Joel Cohen (“host”): What is this “shadow docket” and why has it become so relevant of late?
The Origin of the "Shadow Docket"
Dahlia Lithwick: So, the term was coined by Professor Will Baude who is not, by the way, a flaming liberal. The shadow docket sounds like a nefarious term for what Justice Alito would say is just the Court's emergency docket and the court has always had an emergency docket because there's executions, right? There's all sorts of last minute things that have to be decided at the 11th hour. The term the shadow docket is in reference to the growing number of cases that are not emergencies that are hustled onto that docket as a way to avoid little things like briefing and oral arguments and meaningful, you know, written opinions and a lot of really big big cases in the last few years have been decided on the shadow docket: (a) some of the religious organizations that were challenging COVID limits on how many people could attend services, decided on the shadow docket; (b) the eviction moratorium, decided on the shadow docket; (c) remained in Mexico decided on the shadow docket; (d) SB-8 the Texas “Vigilante” Bill, decided on the shadow docket.
How does a case get onto the shadow docket?

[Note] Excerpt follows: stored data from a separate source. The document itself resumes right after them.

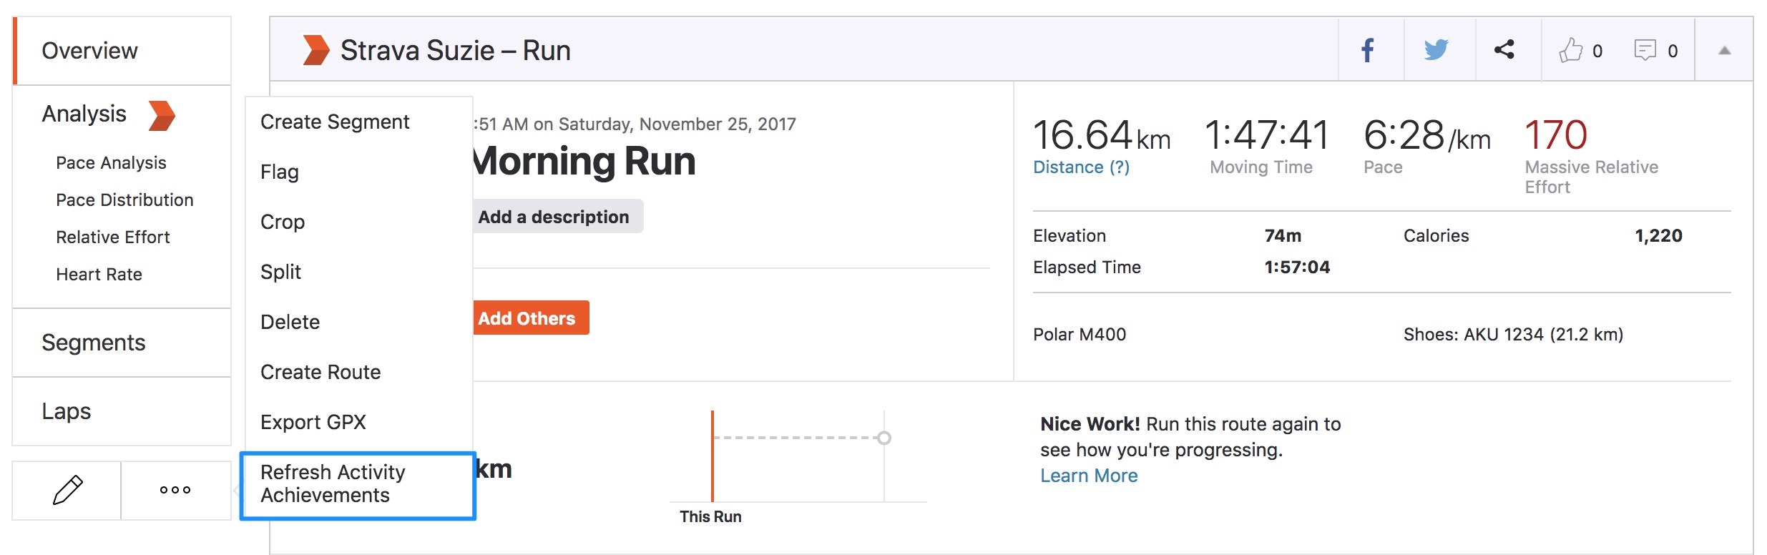Open the three-dots more actions button
Screen dimensions: 1767x555
[175, 490]
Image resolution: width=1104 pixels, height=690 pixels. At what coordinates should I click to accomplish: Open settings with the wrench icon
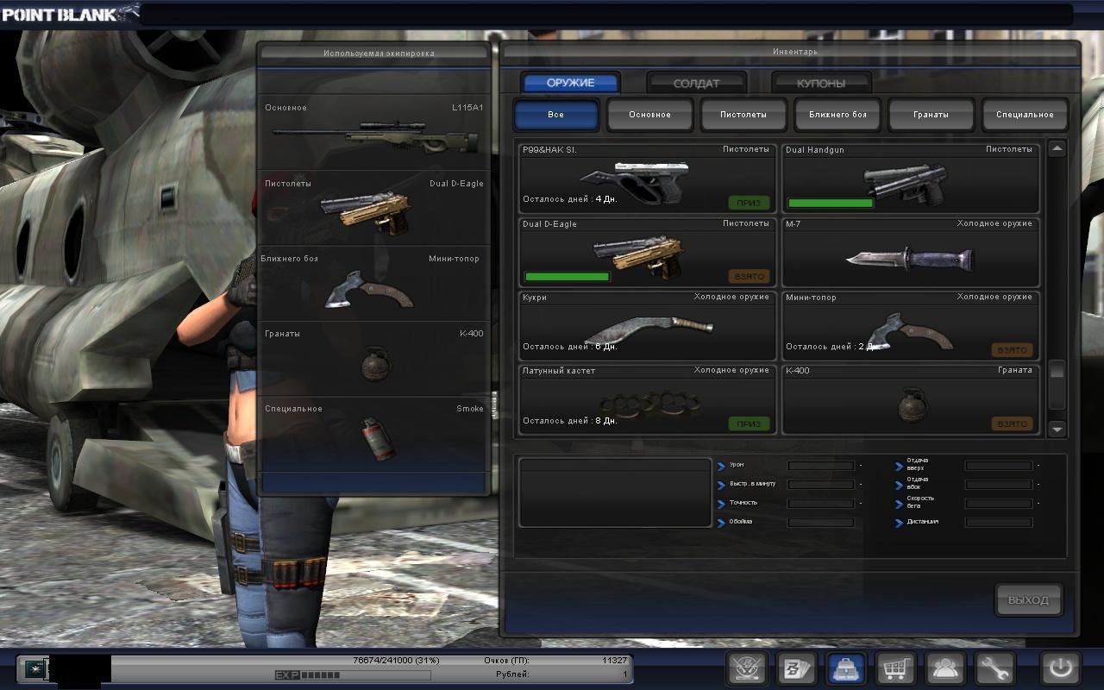pos(994,668)
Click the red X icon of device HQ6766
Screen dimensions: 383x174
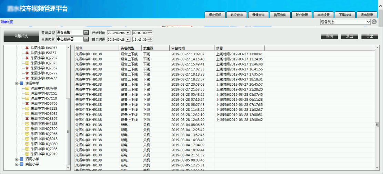[27, 104]
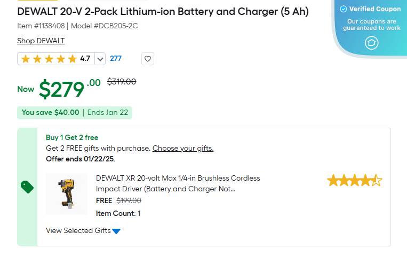Screen dimensions: 407x256
Task: Click the impact driver thumbnail image
Action: [x=67, y=194]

Host: How does something get on the shadow docket?
Dahlia Lithwick: It’s just the posture. It's just brought as a sort of emergency, “This needs to be decided right now.” I should note that the Trump Administration was very very adept at constructing, “this is an emergency, we have to bypass all the intermediate steps and get it before the Court as an emergency.” And in fact, in fairness, some of these things really are emergencies. But when they are not fully litigated, when there's no record, when there's nothing for judges who are supposed to apply this as doctrine… I mean one of the things that was really alarming about the COVID cases was that the instruction on the next COVID case would be like, well why don't you just reference our last shadow docket order. Oh, except it's three lines. And so judges had no idea how to even apply the reasoning, which is the one thing the Supreme Court's supposed to be doing. And I think that there's a way in which when an order pops up at midnight and it's sometimes even unsigned, you don't actually even know what the vote was. It's not even clear, unless it's listed who's dissenting.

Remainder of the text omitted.